Hujan Bulan November

Sabtu, 09 November 2024 | 05:00 WIB
Hujan Bulan November
[ILUSTRASI. TAJUK - Barli Halim Noe]
Barly Haliem Noe | Managing Editor

KONTAN.CO.ID - JAKARTA. Hujan di pekan pertama bulan November ini membawa atmosfer kelabu di pasar finansial Indonesia. Terutama di bursa saham. Mirip lirik November Rain dari Guns and Roses nan muram, situasi perdagangan di Bursa Efek Indonesia (BEI) memantik kegalauan dan kegundahan di kalangan pelaku pasar.

Memang, pada perdagangan saham kemarin (8/11), Indeks Harga Saham Gabungan (IHSG) mampu bangkit sebesar 43,3 poin atau 0,6% menjadi 7.287,19. Namun kenaikan tersebut belum mampu menghapus kerugian IHSG sepanjang pekan pertama bulan November ini.
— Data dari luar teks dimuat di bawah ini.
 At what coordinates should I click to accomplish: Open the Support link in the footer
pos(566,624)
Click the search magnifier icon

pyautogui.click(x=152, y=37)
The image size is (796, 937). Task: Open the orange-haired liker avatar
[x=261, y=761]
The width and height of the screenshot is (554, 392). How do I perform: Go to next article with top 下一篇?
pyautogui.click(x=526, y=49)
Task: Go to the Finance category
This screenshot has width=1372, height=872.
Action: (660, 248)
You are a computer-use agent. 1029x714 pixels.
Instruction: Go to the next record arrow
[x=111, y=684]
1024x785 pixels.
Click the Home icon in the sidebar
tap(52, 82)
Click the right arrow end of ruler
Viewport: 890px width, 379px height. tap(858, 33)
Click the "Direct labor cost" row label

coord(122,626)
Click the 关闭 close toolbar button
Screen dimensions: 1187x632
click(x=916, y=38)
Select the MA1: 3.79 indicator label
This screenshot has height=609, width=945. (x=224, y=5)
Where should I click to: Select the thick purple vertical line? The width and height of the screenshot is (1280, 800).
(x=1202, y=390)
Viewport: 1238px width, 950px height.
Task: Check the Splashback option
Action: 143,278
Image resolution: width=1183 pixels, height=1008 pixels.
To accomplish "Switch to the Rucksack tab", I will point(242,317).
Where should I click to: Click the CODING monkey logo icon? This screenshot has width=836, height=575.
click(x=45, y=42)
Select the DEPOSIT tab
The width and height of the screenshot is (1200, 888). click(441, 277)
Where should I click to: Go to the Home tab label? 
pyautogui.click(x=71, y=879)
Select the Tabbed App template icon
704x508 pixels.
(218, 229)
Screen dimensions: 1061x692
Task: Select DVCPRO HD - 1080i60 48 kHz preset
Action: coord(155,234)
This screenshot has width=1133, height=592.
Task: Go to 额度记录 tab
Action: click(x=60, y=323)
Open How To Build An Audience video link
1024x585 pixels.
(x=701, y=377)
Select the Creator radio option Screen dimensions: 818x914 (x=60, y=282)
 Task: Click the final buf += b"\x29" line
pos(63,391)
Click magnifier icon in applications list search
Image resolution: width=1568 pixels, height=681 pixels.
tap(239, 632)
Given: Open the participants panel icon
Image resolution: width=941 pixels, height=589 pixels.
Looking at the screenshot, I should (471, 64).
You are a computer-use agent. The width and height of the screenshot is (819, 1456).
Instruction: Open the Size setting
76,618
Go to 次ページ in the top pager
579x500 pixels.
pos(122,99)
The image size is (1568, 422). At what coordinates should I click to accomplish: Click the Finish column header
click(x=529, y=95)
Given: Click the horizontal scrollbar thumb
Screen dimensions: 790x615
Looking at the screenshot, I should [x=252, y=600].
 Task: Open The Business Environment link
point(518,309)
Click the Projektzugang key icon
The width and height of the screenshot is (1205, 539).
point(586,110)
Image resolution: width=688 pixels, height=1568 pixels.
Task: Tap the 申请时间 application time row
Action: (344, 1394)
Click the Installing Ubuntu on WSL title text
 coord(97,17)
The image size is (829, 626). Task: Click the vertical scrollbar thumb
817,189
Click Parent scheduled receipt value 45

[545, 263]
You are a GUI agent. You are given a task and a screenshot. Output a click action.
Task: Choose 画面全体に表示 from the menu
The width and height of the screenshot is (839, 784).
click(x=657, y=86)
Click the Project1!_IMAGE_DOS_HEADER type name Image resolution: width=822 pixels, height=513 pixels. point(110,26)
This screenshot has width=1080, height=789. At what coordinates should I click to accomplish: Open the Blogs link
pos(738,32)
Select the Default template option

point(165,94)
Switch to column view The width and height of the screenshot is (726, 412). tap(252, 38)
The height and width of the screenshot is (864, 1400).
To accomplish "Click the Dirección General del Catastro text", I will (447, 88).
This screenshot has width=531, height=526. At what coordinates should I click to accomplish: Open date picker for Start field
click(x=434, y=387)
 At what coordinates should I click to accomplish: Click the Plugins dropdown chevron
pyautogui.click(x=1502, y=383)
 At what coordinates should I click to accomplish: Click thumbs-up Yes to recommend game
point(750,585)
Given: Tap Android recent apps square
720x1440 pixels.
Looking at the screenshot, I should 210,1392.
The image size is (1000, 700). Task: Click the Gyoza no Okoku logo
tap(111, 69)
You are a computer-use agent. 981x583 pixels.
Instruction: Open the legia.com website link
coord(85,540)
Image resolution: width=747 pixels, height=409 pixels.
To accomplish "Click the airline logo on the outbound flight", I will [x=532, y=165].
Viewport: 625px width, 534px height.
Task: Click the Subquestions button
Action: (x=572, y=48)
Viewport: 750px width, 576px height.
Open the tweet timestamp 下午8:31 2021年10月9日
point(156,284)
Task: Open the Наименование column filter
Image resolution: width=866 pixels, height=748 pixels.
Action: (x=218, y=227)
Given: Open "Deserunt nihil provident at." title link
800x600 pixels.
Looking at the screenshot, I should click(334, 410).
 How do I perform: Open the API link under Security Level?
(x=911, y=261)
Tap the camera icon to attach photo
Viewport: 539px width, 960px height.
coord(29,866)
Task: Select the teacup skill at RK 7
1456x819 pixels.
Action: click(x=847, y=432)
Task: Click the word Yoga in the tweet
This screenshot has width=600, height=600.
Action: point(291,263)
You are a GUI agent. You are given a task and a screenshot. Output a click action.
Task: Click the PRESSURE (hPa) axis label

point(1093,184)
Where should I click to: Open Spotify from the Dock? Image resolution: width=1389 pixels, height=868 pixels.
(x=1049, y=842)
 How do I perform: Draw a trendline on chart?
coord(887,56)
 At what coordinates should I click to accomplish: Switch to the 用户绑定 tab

Dalam sepekan, IHSG tercatat minus 2,9%, turun 3,10% sebulan terakhir, dan hanya naik tipis 0,2% dari awal tahun. 

Derasnya tekanan dana asing yang keluar dari bursa saham kita menjadi salah satu beban penekan yang membuat harga saham berguguran. Pada perdagangan kemarin, dana asing keluar Rp 2,22 triliun, minus Rp 2,4 triliun dalam sepekan, dan -Rp 7,43 triliun jika ditarik dalam horizon sebulan terakhir. Alhasil, kinerja IHSG menjadi yang terburuk di kawasan Asia.

Situasi di pasar obligasi juga tidak lebih baik. Harga surat utang negara (SUN) seri acuan cenderung turun seiring dengan keluarnya dana asing dari pasar obligasi Indonesia. Per 6 November lalu, dana asing yang keluar dari pasar obligasi lokal sekitar  Rp 4,5 triliun, net sell pertama kali di pasar obligasi sejak April 2024.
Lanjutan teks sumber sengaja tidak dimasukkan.